Your Place in the Multiverse: Jean Lowe recently opened as an exhibit at the Nora Eccles Harrison Museum of Art in Logan.

The exhibit features 10 art installations from American artist Jean Lowe that use satire and humor to touch on topics such as consumerism, environmentalism and feminism.

 

Jean Lowe is a multimedia artist whose installations at the NEHMA include paintings, artist-made furniture and a short film where Lowe dresses as a fictional talk show host to discuss her works.

 

Bolton Colburn, the curator of collections and exhibits at NEHMA, said this is the first comprehensive museum exhibition of Jean Lowe’s work.

 

“We look to do exhibitions that cover some ground that hasn't been covered before," Colburn said. "So in Jean Lowe’s case, you know, just, she hadn't gotten a very in-depth look at her work by a museum before.” 

 

NEHMA is producing a publication for the exhibit that will be available in mid-September.
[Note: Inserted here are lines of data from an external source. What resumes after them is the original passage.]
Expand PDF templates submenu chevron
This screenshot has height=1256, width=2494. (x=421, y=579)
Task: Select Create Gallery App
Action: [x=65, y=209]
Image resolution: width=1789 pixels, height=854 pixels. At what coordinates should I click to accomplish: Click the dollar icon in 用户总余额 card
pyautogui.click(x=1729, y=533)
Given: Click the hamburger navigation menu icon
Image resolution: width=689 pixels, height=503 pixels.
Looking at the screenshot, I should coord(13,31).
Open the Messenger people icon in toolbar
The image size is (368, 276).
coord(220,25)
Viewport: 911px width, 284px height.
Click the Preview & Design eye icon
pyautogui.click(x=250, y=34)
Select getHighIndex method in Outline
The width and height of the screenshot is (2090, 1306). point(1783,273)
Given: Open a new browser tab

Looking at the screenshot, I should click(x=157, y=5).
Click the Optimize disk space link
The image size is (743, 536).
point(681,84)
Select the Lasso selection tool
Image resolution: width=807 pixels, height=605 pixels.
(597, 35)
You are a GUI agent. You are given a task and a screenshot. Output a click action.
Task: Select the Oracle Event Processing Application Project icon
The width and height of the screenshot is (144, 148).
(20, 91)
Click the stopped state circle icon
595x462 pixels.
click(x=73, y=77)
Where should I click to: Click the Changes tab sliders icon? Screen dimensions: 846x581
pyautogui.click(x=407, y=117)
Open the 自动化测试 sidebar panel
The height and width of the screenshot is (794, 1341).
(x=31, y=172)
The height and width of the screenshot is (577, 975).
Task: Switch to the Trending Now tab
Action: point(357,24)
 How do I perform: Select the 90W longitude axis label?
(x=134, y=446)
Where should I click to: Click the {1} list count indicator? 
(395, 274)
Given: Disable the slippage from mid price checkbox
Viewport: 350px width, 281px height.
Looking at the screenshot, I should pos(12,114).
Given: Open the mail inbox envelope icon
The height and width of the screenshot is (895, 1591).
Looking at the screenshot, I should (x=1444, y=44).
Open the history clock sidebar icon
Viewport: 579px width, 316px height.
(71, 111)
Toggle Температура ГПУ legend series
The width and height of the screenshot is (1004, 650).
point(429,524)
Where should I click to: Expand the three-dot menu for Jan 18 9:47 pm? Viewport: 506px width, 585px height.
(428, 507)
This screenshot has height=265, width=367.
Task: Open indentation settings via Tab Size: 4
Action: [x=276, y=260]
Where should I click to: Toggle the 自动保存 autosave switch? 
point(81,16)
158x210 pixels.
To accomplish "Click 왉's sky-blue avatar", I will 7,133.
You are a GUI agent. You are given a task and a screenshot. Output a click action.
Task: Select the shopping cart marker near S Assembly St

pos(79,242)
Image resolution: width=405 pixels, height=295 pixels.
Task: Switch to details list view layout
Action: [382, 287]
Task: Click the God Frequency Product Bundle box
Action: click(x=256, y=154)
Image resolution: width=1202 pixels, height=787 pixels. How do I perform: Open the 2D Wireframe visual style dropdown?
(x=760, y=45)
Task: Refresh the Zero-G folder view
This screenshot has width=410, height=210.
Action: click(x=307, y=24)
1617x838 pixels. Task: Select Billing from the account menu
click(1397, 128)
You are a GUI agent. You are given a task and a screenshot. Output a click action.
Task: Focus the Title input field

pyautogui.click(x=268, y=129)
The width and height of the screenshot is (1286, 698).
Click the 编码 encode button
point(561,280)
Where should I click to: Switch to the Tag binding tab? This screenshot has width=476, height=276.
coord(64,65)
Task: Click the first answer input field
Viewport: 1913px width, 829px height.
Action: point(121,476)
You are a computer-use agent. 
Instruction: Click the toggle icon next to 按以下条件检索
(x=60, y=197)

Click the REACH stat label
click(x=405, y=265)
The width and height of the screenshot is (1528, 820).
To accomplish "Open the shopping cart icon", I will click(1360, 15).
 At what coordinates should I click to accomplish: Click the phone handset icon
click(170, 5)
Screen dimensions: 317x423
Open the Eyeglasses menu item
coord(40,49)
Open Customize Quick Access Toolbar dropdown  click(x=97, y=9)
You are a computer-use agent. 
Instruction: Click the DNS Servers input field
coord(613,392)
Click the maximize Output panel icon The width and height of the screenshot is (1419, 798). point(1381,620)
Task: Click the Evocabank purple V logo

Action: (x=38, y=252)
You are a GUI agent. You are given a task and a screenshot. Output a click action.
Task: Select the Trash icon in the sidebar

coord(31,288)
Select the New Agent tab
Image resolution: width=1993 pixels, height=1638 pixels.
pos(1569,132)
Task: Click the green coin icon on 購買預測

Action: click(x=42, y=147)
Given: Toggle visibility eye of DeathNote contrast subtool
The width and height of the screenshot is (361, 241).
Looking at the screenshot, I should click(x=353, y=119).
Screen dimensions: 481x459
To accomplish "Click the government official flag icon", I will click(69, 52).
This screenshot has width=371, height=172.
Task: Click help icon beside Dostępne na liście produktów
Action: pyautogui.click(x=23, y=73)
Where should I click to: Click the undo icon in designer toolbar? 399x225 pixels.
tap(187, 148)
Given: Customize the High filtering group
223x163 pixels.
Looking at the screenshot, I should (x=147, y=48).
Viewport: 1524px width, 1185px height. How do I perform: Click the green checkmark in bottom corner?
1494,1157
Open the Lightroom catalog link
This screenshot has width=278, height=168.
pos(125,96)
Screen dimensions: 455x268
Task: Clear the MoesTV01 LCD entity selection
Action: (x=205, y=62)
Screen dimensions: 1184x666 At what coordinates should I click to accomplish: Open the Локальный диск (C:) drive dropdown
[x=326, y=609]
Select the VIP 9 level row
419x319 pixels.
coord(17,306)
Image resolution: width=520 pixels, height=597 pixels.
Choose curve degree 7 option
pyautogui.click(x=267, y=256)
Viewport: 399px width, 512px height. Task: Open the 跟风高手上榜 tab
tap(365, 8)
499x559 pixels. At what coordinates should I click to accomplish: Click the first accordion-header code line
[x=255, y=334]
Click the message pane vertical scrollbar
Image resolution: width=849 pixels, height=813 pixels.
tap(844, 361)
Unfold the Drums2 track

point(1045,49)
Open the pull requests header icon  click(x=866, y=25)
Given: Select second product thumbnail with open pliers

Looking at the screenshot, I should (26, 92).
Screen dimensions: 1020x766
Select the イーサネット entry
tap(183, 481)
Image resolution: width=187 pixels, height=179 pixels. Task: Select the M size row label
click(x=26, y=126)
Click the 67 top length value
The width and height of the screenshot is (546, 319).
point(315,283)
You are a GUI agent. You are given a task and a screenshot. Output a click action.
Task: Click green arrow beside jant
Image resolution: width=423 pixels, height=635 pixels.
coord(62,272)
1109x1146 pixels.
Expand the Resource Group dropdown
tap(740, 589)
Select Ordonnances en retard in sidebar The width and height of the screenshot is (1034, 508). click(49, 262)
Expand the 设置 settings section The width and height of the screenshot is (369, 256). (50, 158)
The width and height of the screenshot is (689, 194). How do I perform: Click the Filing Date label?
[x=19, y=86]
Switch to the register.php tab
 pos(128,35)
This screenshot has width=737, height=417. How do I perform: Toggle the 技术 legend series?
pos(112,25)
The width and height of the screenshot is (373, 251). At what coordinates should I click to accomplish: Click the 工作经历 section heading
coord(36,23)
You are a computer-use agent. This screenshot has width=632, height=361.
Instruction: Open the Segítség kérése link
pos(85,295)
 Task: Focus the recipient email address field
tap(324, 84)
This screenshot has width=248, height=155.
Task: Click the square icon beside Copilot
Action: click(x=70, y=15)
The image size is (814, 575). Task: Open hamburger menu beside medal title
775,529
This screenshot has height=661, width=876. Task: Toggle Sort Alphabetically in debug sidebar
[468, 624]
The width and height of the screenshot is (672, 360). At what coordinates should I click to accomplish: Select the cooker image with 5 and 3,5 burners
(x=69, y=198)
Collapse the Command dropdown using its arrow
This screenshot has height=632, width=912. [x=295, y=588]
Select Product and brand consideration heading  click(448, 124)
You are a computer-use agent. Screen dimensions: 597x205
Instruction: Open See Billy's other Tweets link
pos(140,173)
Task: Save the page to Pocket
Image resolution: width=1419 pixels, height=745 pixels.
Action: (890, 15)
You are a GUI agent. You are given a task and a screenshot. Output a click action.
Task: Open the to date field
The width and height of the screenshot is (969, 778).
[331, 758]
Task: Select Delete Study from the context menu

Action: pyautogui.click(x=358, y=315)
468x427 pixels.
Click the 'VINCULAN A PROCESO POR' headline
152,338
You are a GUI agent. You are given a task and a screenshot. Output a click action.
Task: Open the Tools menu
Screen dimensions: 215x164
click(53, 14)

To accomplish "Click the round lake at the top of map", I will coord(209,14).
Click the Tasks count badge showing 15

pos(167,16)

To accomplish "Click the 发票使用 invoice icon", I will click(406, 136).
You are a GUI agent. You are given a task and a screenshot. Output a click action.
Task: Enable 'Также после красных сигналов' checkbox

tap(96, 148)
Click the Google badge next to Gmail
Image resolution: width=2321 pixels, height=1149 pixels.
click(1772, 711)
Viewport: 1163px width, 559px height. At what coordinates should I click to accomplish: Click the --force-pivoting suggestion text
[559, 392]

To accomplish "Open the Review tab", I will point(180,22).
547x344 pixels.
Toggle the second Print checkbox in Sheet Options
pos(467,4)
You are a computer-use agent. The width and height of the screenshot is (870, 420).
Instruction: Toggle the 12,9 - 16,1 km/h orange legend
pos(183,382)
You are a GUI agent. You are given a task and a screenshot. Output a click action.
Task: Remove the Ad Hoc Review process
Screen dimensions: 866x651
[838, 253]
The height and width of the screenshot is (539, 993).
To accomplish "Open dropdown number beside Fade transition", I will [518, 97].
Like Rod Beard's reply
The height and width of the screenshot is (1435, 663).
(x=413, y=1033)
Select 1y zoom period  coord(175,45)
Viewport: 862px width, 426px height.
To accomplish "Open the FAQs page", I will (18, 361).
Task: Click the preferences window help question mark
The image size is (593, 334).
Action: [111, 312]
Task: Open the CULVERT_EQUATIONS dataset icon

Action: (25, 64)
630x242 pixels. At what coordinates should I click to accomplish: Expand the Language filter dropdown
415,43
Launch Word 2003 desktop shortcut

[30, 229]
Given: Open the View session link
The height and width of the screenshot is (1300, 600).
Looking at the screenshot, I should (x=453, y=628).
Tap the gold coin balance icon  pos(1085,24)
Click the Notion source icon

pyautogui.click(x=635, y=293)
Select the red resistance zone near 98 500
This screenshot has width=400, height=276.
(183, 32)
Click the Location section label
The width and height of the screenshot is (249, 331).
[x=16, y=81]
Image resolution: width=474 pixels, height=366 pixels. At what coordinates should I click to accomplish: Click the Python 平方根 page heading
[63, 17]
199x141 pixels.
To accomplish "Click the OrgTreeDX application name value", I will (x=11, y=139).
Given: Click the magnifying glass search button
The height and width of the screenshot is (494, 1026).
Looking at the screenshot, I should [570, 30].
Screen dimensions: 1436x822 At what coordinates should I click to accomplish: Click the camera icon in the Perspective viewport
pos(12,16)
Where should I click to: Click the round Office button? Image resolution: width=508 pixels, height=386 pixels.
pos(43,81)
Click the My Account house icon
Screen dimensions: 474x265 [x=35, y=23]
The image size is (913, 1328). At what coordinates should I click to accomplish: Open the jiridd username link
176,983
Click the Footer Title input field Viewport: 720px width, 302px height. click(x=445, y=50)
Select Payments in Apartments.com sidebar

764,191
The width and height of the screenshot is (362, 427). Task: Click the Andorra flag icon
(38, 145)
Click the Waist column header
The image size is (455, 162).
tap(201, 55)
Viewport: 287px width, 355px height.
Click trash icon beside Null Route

The publication will include reproductions of Lowe’s art installations and two essays by art professors on the subject of Lowe’s work.

 

Marissa Vigneault, an assistant professor of art history at Utah State University, is writing an essay that will focus on the feminist aspect of Lowe’s work and how she uses humor.

 

“I was thinking about the way that, you know, feminist politics has been structured in the media as being something serious and means that you, you know, it already comes with all these kinds of expectations and roles and biases," Vigneault said, "but how her work is so funny, and it's funny, humorous, and the way that can lead you into thinking about really serious topics.” 

 

One of Vigneault’s favorite works of Lowe’s is her Portraits of Women, where Lowe recreates images of unnamed women made famous by modernist artists like Picasso. Vigneault said that Lowe remakes the painted images and then paints over them again after they’re displayed.

 

“Taking it out of that realm as a physical object, making sure it no longer exists, it functions then conceptually to ask us what's been erased, who has been erased, what names have been erased, what histories have been erased," Vigneault said. "And so she can do it over and over and over again, so that we don't forget, right?” 

 

The exhibit will be on display until Dec.12. The art can be enjoyed in person at the Nora Eccles Harrison Museum of Art in Logan and through a virtual tour online narrated by Jean Lowe herself.